This post is about one, very specific, fun implementation detail sitting underneath that. When a vendor writes aws_db_instance.engine_version = var.postgres_version, and Tensor9 has to pick a specific CloudNative-PG chart version for the on-prem form factor, how does it pick? The value it needs isn't a primitive — it's an expression. Often a conditional; and often threaded through three modules before it even reaches the resource.

This is the third post in a series. The first walked through how we represent infrastructure as a typed graph (STIR). The second walked through how service dialects let us raise AWS into a canonical form and lower to Kubernetes. This one walks through one specific mechanism inside the Tensor9 compiler: phi tracing.

TL;DR

The problem. To swap an AWS service for its target-environment equivalent, the compiler needs concrete values — which Postgres version, which instance class, which chart. Real vendor Terraform hands it expressions, not primitives.

What phi tracing does. It walks backward through the expression to collect every value it could take and the Terraform condition under which it takes each one. Output: one pre-compiled specialization per value, each wrapped in a count-gated module. Terraform itself picks the active branch at plan time.

Why it matters. The vendor never rewrites their Terraform. The compiled output reads like the original; the plan is the source of truth; every decision is visible before apply. No runtime magic, no new DSL.

Part 0: Context

What Tensor9 is

Tensor9 is a platform that lets software vendors take products they built for their own AWS account and deploy them into customer-owned environments: the customer's AWS, the customer's on-prem Kubernetes cluster, the customer's GCP project. The vendor hands Tensor9 the Terraform they already wrote for AWS, and the platform emits the stack the customer needs to run the same application in their environment. The application's behavior is preserved; the underlying infrastructure is translated. A compiler at the heart of the platform does that translation, and this post is about one specific mechanism inside it. You can learn more here: docs.tensor9.com.

☆ ☆ ☆

What you have to do »
Reproduce the phi tracing post from "Part 0: Context" up to and including "more here: docs.tensor9.com.". Work only from the phi tracing post above.

Available data »
☆ ☆ ☆

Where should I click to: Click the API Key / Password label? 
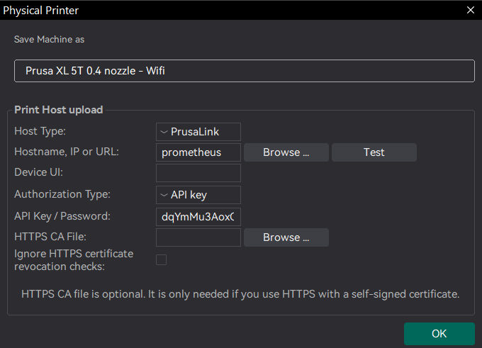[62, 216]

☆ ☆ ☆

Exercise result »
Part 0: Context

What Tensor9 is

Tensor9 is a platform that lets software vendors take products they built for their own AWS account and deploy them into customer-owned environments: the customer's AWS, the customer's on-prem Kubernetes cluster, the customer's GCP project. The vendor hands Tensor9 the Terraform they already wrote for AWS, and the platform emits the stack the customer needs to run the same application in their environment. The application's behavior is preserved; the underlying infrastructure is translated. A compiler at the heart of the platform does that translation, and this post is about one specific mechanism inside it. You can learn more here: docs.tensor9.com.